§ **WORK ITEM**:
Every record must be copied exactly. Leave nothing out.

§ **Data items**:
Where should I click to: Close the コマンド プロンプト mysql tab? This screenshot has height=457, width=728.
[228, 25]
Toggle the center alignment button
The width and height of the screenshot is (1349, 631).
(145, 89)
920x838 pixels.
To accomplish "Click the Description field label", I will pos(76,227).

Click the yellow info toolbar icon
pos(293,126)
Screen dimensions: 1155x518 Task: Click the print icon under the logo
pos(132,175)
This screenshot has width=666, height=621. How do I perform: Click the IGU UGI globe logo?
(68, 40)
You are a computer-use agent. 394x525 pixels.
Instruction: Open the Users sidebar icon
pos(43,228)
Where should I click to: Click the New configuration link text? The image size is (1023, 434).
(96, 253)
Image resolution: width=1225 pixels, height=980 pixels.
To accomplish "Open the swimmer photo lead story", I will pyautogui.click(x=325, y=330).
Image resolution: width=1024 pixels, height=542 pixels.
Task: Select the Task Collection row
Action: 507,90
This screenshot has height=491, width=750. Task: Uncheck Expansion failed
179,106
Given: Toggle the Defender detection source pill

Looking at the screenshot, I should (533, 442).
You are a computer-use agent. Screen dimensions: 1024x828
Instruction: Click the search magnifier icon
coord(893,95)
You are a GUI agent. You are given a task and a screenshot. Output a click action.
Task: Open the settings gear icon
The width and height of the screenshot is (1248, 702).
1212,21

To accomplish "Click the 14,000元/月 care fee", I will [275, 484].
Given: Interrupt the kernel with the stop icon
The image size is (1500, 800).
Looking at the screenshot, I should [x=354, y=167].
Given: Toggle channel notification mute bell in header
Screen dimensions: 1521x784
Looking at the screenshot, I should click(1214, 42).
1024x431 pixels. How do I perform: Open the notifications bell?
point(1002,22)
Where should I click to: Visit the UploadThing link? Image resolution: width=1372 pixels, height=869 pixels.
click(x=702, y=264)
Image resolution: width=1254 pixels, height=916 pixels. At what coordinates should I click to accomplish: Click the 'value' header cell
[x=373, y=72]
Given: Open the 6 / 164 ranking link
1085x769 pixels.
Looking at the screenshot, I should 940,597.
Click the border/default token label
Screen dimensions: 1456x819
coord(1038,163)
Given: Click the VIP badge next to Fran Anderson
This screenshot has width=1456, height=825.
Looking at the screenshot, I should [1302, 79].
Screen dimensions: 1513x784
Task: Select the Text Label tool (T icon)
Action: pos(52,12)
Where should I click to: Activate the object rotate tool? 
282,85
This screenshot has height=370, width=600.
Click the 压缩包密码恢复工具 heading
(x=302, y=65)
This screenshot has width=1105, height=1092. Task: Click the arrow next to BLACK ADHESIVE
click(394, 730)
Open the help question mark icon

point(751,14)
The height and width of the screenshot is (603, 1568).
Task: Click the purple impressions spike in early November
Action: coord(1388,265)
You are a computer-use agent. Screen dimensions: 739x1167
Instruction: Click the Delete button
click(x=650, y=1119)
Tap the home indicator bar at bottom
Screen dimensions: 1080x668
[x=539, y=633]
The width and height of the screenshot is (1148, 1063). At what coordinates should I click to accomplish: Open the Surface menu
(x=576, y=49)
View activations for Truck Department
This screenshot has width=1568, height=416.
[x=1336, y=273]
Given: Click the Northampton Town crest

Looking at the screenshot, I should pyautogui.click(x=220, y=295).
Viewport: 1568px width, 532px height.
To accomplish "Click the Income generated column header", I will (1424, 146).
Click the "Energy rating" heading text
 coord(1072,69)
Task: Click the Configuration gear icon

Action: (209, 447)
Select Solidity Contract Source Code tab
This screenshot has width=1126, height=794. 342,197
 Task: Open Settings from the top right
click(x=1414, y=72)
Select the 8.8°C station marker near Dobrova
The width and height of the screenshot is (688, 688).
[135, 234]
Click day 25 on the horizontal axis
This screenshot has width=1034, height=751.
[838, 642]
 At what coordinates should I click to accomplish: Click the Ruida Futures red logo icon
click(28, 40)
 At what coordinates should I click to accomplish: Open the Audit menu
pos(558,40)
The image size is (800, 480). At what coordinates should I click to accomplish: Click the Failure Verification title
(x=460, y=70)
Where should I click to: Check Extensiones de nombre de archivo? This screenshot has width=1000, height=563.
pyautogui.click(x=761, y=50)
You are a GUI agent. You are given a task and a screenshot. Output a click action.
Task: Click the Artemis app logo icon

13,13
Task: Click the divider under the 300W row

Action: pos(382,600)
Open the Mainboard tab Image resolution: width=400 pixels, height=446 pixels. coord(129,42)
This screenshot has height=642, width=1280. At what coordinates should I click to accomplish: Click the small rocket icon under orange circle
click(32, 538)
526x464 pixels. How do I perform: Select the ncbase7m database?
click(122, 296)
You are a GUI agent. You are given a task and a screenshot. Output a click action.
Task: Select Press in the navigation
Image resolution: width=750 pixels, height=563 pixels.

§ **TASK ANSWER**:
Where should I click to: Close the コマンド プロンプト mysql tab? This screenshot has height=457, width=728.
[228, 25]
Toggle the center alignment button
The width and height of the screenshot is (1349, 631).
(145, 89)
920x838 pixels.
To accomplish "Click the Description field label", I will pos(76,227).

Click the yellow info toolbar icon
pos(293,126)
Screen dimensions: 1155x518 Task: Click the print icon under the logo
pos(132,175)
This screenshot has width=666, height=621. How do I perform: Click the IGU UGI globe logo?
(68, 40)
You are a computer-use agent. 394x525 pixels.
Instruction: Open the Users sidebar icon
pos(43,228)
Where should I click to: Click the New configuration link text? The image size is (1023, 434).
(96, 253)
Image resolution: width=1225 pixels, height=980 pixels.
To accomplish "Open the swimmer photo lead story", I will pyautogui.click(x=325, y=330).
Image resolution: width=1024 pixels, height=542 pixels.
Task: Select the Task Collection row
Action: 507,90
This screenshot has height=491, width=750. Task: Uncheck Expansion failed
179,106
Given: Toggle the Defender detection source pill

Looking at the screenshot, I should (533, 442).
You are a computer-use agent. Screen dimensions: 1024x828
Instruction: Click the search magnifier icon
coord(893,95)
You are a GUI agent. You are given a task and a screenshot. Output a click action.
Task: Open the settings gear icon
The width and height of the screenshot is (1248, 702).
1212,21

To accomplish "Click the 14,000元/月 care fee", I will [275, 484].
Given: Interrupt the kernel with the stop icon
The image size is (1500, 800).
Looking at the screenshot, I should [x=354, y=167].
Given: Toggle channel notification mute bell in header
Screen dimensions: 1521x784
Looking at the screenshot, I should click(1214, 42).
1024x431 pixels. How do I perform: Open the notifications bell?
point(1002,22)
Where should I click to: Visit the UploadThing link? Image resolution: width=1372 pixels, height=869 pixels.
click(x=702, y=264)
Image resolution: width=1254 pixels, height=916 pixels. At what coordinates should I click to accomplish: Click the 'value' header cell
[x=373, y=72]
Given: Open the 6 / 164 ranking link
1085x769 pixels.
Looking at the screenshot, I should 940,597.
Click the border/default token label
Screen dimensions: 1456x819
coord(1038,163)
Given: Click the VIP badge next to Fran Anderson
This screenshot has width=1456, height=825.
Looking at the screenshot, I should [1302, 79].
Screen dimensions: 1513x784
Task: Select the Text Label tool (T icon)
Action: pos(52,12)
Where should I click to: Activate the object rotate tool? 
282,85
This screenshot has height=370, width=600.
Click the 压缩包密码恢复工具 heading
(x=302, y=65)
This screenshot has width=1105, height=1092. Task: Click the arrow next to BLACK ADHESIVE
click(394, 730)
Open the help question mark icon

point(751,14)
The height and width of the screenshot is (603, 1568).
Task: Click the purple impressions spike in early November
Action: coord(1388,265)
You are a computer-use agent. Screen dimensions: 739x1167
Instruction: Click the Delete button
click(x=650, y=1119)
Tap the home indicator bar at bottom
Screen dimensions: 1080x668
[x=539, y=633]
The width and height of the screenshot is (1148, 1063). At what coordinates should I click to accomplish: Open the Surface menu
(x=576, y=49)
View activations for Truck Department
This screenshot has width=1568, height=416.
[x=1336, y=273]
Given: Click the Northampton Town crest

Looking at the screenshot, I should pyautogui.click(x=220, y=295).
Viewport: 1568px width, 532px height.
To accomplish "Click the Income generated column header", I will (1424, 146).
Click the "Energy rating" heading text
 coord(1072,69)
Task: Click the Configuration gear icon

Action: (209, 447)
Select Solidity Contract Source Code tab
This screenshot has width=1126, height=794. 342,197
 Task: Open Settings from the top right
click(x=1414, y=72)
Select the 8.8°C station marker near Dobrova
The width and height of the screenshot is (688, 688).
[135, 234]
Click day 25 on the horizontal axis
This screenshot has width=1034, height=751.
[838, 642]
 At what coordinates should I click to accomplish: Click the Ruida Futures red logo icon
click(28, 40)
 At what coordinates should I click to accomplish: Open the Audit menu
pos(558,40)
The image size is (800, 480). At what coordinates should I click to accomplish: Click the Failure Verification title
(x=460, y=70)
Where should I click to: Check Extensiones de nombre de archivo? This screenshot has width=1000, height=563.
pyautogui.click(x=761, y=50)
You are a GUI agent. You are given a task and a screenshot. Output a click action.
Task: Click the Artemis app logo icon

13,13
Task: Click the divider under the 300W row

Action: pos(382,600)
Open the Mainboard tab Image resolution: width=400 pixels, height=446 pixels. coord(129,42)
This screenshot has height=642, width=1280. At what coordinates should I click to accomplish: Click the small rocket icon under orange circle
click(32, 538)
526x464 pixels. How do I perform: Select the ncbase7m database?
click(122, 296)
You are a GUI agent. You are given a task and a screenshot. Output a click action.
Task: Select Press in the navigation
Image resolution: width=750 pixels, height=563 pixels.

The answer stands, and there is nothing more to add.